I'll be honest: I have come down with a pretty bad case of freemium ADD. Pocket Frogs was my first real freemium hookup on the iPhone (and it's still pretty great), but since then, I've made my way through a train of freemium games, including We Rule, Tiny Tower, Battle Nations, We Farm, more Tiny Tower, DragonVale, and now all the way over to Spellcraft School of Magic. If you've played any of these before, you probably know how it goes: The game is completely free to download, and free to play, though you can spend money on in-app convenience items if you want to save time or level yourself up more quickly.

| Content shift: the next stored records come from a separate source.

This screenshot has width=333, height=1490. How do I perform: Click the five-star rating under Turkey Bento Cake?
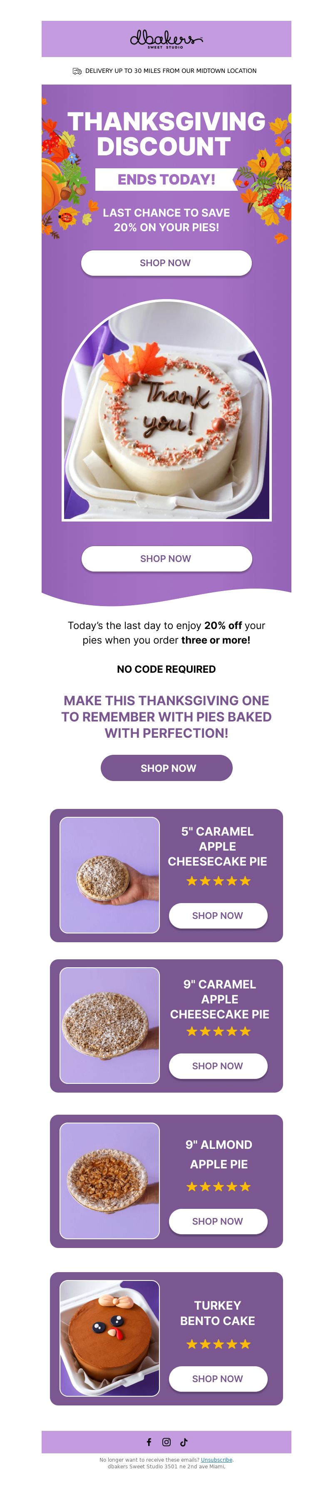click(x=219, y=1344)
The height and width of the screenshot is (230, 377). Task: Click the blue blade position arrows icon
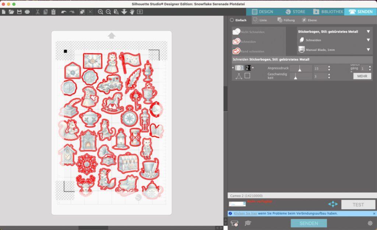[x=332, y=204]
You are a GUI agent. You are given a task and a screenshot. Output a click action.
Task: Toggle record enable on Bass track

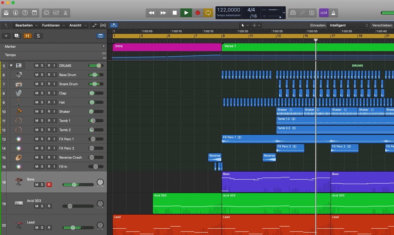coord(49,185)
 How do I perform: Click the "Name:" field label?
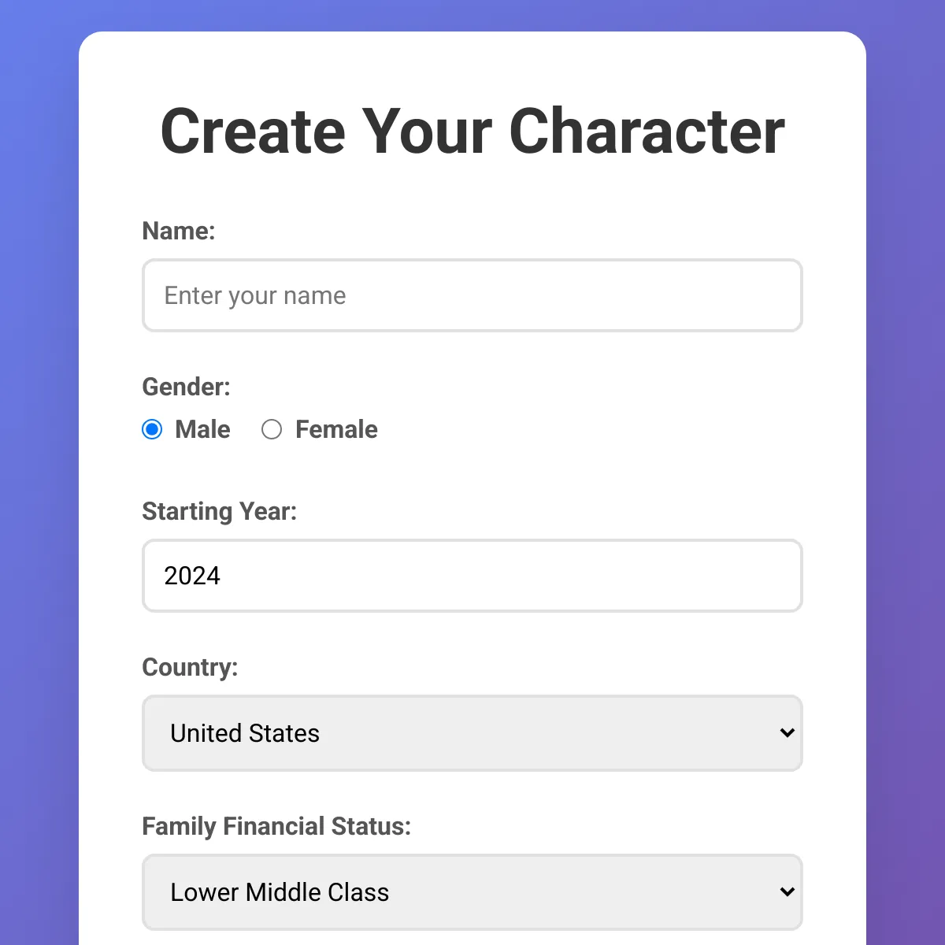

But Spellcraft has caught my attention for quite a while this time, because it's a little more "game"-y than some of the other games. Instead of just managing a farm or building a city, you're actually delving through a dungeon, casting spells against bad guys and uncovering various treasures. The idea is that you're a magical student who needs to delve the dungeons to find your professors, and you can cast spells to fight bad guys from scrolls that you can carry and make.
Scrolls are created from spell ingredients that at first you just find, but you can also grow them in the greenhouse, which is where the "freemium" cycle comes in: plants can be planted, and then you need to wait real time to let them grow. The gameplay itself is actually pretty well done -- the graphics are nice and polished, and there's a fun arcade-y element to casting spells that allows you to do better or worse depending on how you time your casts.
Unfortunately, the in-app purchases aren't quite as "nice" as, say Tiny Tower -- your plants can die on the vine, losing you lots of money, and later in the game, you can also get pets that won't necessarily die, but will get very pitifully sad if you don't feed them (shame on Appy Entertainment for tying the sadness of a hungry animal to an in-app purchase -- that's a little below the belt if you ask me). But the game is definitely playable even without the in-app purchases, and the fact that you can lose plants does at least provide a little encouragement to log in to the game and play it.
If freemium isn't your thing, you won't find much new here. This game runs about like a Facebook game, and while there is some nice polish, especially on the iPad, there's not a lot here that you won't find in, say, DragonVale or We Rule. But as is always the case with freemium, the price is right, and it's at least a game that will hold your attention and scratch that freemium obsession itch -- at least until the next fun candidate comes along.